In 1867, Nils fulfilled a calling from, Brigham Young to help settle the Logan area and become a cabinet and furniture maker for a growing Cache Valley. Soon thereafter, he began making caskets and became the town undertaker, naming his enterprise N.A. Lindquist Furniture and Undertaking Goods. The shop’s location was “One Door East of Tithing Office, Logan.”
Nils’s oldest son, Charles J. A., learned the family trade starting with his father and following the first of two LDS missions to Sweden, moved his family to Ogden establishing a mortuary in 1885. As his sons Carl, Clyde, and Milton entered the family business the name evolved to C.J.A. Lindquist & Sons Mortuary.
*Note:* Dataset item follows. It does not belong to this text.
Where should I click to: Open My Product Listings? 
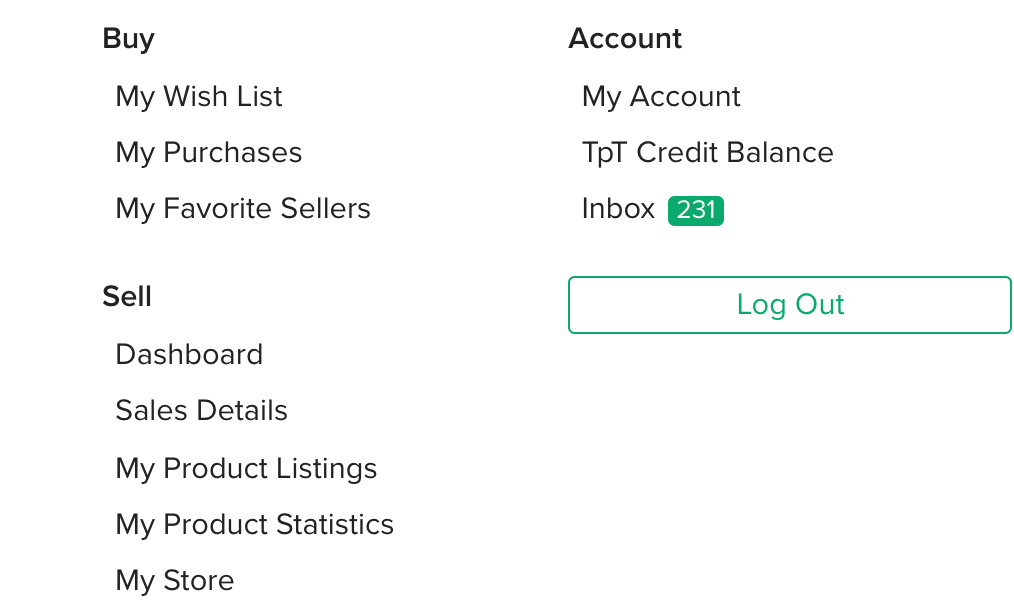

Upon C.J.A.’s death in 1934, his sons, along with his second wife, Ada, continued their service to the families of northern Utah. Their son, John A. Lindquist, began working at the mortuary at an early age. He obtained his education at Weber College and served with distinction in the Army Air Corps in WWII.
In 1941, construction began at Lindquist’s main mortuary facility located at 3408 Washington Blvd. President David O. McKay, a counselor in the First Presidency of The Church of Jesus Christ of Latter-day Saints and future Church president, dedicated Lindquist’s Colonial Chapel in 1942. This landmark facility serves people of all faiths in an atmosphere of peace and serenity.
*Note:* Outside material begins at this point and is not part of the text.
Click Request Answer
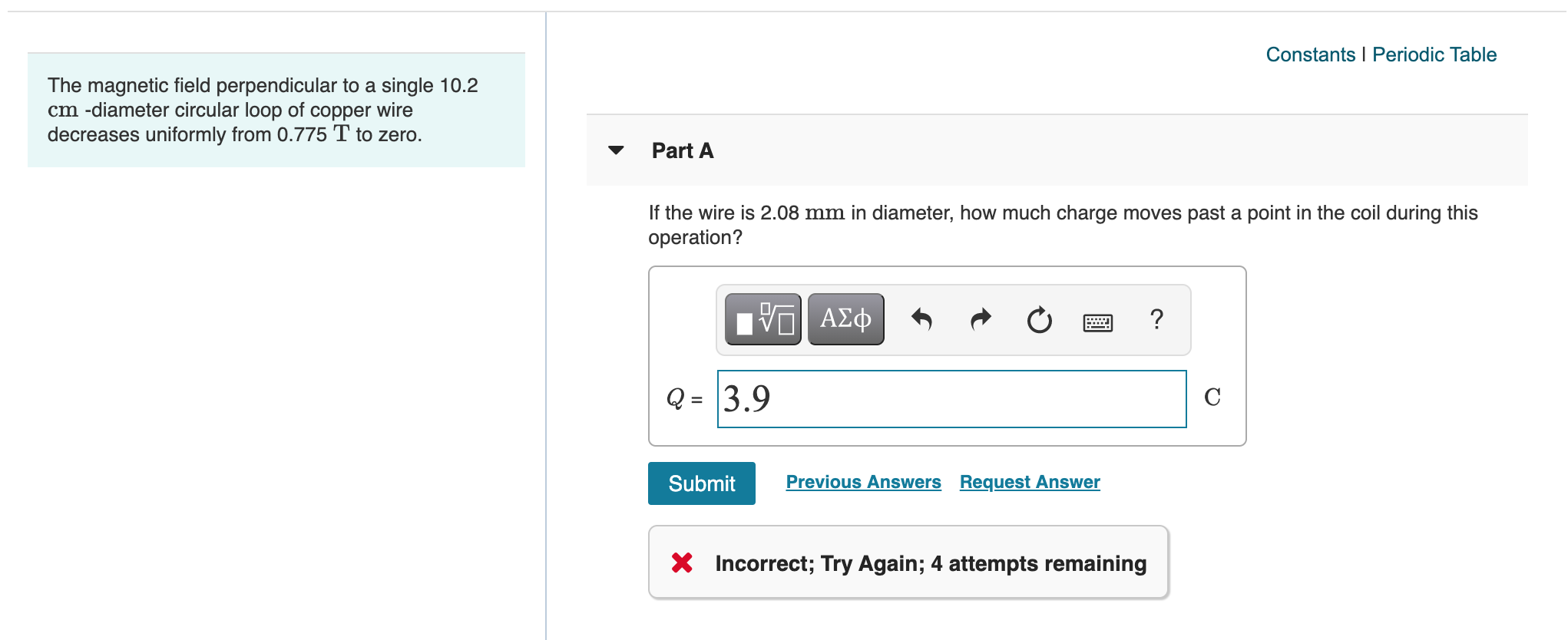This screenshot has width=1568, height=640. click(1030, 482)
In 1949, the former Clearfield’s Sunset Mortuary became Lindquist’s Clearfield Mortuary and in 1960, Lindquist’s Kaysville Mortuary was constructed. In order to better serve a growing Davis County, Lindquist’s Bountiful Mortuary opened in 1966 with extensive remodeling and expansion in 2003. Lindquist’s North Ogden Chapel was dedicated in 1981 and Lindquist’s Layton Mortuary opened in 1984. To serve north Davis County’s burgeoning population, construction on a new mortuary in Layton, currently Utah’s largest, was completed in 1997. Lindquist’s Roy Mortuary opened in 2004 patterned after Layton’s elegant design and maintaining Lindquist’s distinctive American Colonial motif.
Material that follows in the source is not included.